#### Task brief
Can you reproduce only the material starting with the line with "The height and width of the screenshot is (1184, 2000)." and going on through the line with "(x=255, y=60)", renaming "zoom slider" to "magnification slider" and leaving everything else unchanged?

[Material for locating described items]
***
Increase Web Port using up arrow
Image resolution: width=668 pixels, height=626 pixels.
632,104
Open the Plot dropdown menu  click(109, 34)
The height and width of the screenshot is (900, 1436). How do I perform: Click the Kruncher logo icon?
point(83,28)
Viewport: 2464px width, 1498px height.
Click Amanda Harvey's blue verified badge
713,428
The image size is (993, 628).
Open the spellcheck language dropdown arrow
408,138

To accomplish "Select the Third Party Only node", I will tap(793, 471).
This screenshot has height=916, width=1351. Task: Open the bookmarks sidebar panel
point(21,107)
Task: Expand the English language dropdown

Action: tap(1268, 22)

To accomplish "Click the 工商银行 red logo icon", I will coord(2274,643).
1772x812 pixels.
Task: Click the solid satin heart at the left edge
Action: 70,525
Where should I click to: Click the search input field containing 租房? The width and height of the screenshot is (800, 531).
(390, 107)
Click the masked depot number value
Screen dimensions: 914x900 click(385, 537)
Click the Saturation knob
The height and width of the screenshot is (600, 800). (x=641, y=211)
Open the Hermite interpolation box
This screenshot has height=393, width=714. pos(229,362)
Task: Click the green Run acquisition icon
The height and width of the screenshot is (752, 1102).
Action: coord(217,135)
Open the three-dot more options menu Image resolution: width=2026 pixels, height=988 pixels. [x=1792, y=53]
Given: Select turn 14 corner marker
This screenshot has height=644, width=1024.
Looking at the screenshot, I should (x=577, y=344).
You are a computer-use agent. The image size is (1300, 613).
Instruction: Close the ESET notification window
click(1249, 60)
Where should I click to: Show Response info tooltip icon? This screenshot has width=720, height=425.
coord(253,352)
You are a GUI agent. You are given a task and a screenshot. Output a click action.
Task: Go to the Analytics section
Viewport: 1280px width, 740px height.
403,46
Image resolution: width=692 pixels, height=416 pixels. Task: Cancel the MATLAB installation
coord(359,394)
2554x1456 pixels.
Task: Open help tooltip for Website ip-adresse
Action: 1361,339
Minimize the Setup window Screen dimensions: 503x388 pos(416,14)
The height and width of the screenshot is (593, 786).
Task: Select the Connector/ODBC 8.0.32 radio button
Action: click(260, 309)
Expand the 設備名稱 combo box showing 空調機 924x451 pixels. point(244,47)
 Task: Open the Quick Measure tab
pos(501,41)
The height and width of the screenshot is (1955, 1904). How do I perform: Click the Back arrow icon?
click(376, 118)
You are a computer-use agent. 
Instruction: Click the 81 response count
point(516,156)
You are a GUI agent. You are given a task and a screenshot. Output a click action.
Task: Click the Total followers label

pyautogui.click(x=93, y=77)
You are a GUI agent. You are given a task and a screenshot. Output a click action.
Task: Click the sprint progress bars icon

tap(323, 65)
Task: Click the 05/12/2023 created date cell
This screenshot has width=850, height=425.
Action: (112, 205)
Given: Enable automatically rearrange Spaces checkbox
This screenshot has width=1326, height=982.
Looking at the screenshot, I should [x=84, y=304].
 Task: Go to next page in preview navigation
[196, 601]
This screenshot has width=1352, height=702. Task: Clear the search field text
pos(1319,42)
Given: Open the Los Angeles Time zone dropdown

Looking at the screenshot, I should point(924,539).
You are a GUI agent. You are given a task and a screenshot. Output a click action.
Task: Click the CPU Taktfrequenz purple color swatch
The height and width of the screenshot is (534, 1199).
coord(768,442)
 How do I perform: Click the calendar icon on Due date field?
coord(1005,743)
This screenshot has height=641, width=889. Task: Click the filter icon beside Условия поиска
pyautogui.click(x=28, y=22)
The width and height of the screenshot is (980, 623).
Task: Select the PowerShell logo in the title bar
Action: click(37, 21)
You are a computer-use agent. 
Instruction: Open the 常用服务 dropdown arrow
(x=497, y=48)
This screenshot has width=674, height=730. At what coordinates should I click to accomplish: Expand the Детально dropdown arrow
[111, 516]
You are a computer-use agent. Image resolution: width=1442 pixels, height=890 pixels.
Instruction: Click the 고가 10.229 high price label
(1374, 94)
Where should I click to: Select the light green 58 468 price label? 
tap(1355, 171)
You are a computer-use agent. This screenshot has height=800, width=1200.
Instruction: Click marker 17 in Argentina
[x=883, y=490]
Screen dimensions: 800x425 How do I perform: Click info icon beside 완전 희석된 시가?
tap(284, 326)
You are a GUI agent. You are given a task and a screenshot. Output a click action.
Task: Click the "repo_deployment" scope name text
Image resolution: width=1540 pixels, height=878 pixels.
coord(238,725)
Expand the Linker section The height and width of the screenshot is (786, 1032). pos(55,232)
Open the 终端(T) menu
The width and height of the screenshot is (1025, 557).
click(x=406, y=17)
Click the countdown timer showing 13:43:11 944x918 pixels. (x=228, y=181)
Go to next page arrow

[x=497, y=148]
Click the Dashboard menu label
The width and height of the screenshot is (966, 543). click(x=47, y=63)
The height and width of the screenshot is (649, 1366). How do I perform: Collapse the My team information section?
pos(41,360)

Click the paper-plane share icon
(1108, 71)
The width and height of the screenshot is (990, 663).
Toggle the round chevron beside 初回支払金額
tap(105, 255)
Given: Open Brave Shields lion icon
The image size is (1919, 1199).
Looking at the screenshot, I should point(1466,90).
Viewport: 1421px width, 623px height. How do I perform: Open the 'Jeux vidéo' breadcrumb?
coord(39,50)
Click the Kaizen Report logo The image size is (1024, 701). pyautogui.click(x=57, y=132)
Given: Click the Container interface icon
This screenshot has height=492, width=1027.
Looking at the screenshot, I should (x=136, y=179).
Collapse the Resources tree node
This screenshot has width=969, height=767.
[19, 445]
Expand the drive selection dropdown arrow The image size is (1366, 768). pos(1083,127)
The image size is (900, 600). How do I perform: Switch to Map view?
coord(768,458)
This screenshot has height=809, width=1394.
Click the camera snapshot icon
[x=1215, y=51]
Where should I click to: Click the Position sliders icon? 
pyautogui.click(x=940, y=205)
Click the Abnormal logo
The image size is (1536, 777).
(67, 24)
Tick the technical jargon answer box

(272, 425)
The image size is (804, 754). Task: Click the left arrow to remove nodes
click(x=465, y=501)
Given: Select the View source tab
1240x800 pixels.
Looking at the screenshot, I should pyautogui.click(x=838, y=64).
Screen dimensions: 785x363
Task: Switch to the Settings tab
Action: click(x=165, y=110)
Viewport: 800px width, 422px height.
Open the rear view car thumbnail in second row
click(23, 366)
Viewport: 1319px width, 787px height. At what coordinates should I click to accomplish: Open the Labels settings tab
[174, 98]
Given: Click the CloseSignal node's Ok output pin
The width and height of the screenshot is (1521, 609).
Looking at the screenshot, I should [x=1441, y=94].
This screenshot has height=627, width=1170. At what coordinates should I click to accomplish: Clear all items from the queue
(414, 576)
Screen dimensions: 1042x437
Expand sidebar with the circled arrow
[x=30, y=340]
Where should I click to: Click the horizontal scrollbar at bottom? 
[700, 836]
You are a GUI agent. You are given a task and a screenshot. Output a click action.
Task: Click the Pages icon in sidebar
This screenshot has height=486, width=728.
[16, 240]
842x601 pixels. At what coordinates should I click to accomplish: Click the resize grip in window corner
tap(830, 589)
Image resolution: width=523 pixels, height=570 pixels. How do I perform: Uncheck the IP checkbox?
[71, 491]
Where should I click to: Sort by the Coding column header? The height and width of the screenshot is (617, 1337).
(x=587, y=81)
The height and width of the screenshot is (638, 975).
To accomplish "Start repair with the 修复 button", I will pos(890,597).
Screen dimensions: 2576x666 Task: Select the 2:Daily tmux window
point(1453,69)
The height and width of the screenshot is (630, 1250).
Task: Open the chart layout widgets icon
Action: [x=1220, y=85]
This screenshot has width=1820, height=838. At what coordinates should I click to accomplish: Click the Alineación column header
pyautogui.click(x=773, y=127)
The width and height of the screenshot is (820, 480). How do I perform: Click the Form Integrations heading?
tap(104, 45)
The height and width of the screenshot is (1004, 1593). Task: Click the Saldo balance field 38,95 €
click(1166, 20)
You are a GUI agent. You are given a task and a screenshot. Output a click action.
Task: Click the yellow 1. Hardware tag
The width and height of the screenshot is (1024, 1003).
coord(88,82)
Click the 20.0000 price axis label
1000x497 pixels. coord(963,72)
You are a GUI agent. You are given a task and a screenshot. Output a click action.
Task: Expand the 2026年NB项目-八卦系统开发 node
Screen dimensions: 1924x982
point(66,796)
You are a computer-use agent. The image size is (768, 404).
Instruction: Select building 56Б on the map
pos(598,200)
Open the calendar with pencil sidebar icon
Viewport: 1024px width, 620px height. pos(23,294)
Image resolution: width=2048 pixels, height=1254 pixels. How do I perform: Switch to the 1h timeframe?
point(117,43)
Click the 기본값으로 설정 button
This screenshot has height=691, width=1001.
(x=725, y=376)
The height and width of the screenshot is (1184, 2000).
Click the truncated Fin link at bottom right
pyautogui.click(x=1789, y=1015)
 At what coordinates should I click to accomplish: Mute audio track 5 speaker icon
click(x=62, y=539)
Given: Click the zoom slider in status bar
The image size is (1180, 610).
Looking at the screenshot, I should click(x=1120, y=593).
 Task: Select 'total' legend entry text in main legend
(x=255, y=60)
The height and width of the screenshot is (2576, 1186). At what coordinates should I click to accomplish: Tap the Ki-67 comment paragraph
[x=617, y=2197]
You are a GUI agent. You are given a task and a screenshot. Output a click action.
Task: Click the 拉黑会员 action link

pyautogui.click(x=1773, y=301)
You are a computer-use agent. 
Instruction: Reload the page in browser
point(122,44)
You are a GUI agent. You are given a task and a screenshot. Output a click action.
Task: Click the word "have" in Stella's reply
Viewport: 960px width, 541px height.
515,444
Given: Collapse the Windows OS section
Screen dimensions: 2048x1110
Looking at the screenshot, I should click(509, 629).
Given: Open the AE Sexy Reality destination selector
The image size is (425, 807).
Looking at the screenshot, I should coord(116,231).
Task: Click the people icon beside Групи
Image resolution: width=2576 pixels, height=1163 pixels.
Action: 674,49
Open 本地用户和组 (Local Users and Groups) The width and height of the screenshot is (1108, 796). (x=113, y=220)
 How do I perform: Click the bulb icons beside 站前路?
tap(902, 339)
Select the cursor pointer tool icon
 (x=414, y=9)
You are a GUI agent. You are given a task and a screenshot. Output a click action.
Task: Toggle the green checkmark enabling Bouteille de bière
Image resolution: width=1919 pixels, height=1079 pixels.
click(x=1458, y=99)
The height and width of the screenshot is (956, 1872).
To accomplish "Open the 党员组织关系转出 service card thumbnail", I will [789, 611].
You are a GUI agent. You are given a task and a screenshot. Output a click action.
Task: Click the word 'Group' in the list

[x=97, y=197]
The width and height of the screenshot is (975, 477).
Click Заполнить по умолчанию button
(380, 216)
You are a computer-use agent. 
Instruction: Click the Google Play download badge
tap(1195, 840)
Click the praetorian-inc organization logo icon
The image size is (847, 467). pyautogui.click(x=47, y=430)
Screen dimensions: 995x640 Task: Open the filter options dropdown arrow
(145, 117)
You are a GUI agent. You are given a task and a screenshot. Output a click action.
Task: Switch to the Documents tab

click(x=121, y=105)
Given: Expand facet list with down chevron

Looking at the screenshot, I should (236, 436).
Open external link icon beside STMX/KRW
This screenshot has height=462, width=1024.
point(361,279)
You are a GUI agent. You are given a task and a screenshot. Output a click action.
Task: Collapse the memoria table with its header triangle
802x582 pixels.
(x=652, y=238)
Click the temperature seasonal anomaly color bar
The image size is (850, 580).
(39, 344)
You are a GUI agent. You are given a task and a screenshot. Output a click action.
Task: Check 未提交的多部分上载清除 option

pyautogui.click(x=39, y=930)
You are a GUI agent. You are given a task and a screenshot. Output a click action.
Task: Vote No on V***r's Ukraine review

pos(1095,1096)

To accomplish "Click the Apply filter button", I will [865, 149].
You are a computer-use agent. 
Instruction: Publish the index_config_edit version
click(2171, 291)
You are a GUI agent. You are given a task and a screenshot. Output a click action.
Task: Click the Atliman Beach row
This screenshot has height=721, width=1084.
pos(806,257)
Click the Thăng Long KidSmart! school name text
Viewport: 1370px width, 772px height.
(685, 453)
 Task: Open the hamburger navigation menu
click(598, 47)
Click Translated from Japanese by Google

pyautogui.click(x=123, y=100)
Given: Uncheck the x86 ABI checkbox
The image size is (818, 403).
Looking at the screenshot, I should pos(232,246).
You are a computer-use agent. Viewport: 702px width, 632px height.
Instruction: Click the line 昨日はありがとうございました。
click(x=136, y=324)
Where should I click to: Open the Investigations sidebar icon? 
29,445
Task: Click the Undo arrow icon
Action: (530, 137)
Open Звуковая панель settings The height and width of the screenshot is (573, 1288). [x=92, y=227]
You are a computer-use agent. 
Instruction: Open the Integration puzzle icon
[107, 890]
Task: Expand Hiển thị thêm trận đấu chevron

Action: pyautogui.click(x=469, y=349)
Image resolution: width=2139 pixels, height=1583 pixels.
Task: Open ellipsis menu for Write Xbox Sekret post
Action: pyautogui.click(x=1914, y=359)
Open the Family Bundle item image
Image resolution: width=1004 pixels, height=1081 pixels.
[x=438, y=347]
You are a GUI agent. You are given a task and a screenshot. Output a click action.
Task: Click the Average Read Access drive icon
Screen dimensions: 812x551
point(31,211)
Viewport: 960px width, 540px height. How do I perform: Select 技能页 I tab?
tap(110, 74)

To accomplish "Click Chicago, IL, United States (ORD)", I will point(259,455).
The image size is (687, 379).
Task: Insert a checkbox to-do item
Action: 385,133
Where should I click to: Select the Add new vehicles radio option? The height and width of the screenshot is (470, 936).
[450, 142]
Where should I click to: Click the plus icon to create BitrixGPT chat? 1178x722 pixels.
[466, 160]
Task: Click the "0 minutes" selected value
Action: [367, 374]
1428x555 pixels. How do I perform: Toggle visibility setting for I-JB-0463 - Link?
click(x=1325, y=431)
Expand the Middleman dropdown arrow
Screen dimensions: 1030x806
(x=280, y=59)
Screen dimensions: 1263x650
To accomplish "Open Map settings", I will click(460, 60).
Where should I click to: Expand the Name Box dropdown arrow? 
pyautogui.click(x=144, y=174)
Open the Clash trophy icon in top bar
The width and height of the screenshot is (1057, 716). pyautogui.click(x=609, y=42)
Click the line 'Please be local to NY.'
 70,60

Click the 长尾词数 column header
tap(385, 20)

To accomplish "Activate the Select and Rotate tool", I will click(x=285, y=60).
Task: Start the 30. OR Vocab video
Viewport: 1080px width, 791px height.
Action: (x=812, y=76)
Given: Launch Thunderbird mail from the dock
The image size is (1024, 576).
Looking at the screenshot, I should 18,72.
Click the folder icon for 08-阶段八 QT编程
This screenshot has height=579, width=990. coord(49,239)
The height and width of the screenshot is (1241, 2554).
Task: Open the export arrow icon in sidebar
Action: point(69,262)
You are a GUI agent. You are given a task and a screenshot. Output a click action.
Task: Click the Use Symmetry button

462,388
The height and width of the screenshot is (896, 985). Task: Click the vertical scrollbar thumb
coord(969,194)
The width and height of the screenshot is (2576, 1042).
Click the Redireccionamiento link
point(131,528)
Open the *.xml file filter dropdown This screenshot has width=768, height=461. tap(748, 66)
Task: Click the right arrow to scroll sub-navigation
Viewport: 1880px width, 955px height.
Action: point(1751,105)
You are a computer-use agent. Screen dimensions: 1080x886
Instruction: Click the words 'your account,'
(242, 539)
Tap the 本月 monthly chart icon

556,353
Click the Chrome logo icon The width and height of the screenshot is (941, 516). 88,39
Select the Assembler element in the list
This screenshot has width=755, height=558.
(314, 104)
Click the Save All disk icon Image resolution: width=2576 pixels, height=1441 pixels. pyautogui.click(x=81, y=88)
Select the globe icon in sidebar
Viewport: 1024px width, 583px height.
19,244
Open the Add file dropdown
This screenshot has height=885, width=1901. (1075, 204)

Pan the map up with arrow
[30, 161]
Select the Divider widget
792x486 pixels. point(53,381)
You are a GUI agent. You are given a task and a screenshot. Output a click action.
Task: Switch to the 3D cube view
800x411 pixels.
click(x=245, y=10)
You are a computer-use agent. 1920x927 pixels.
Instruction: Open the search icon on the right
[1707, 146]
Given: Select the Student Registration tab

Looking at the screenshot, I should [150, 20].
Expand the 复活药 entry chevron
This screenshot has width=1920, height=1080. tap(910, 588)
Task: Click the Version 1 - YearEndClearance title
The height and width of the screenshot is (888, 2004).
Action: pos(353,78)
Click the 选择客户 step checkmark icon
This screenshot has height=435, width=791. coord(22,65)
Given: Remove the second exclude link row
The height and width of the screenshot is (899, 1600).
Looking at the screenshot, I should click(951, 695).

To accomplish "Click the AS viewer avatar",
***
#### Task solution
The height and width of the screenshot is (1184, 2000).
Click the truncated Fin link at bottom right
pyautogui.click(x=1789, y=1015)
 At what coordinates should I click to accomplish: Mute audio track 5 speaker icon
click(x=62, y=539)
Given: Click the magnification slider in status bar
The image size is (1180, 610).
Looking at the screenshot, I should click(x=1120, y=593).
 Task: Select 'total' legend entry text in main legend
(x=255, y=60)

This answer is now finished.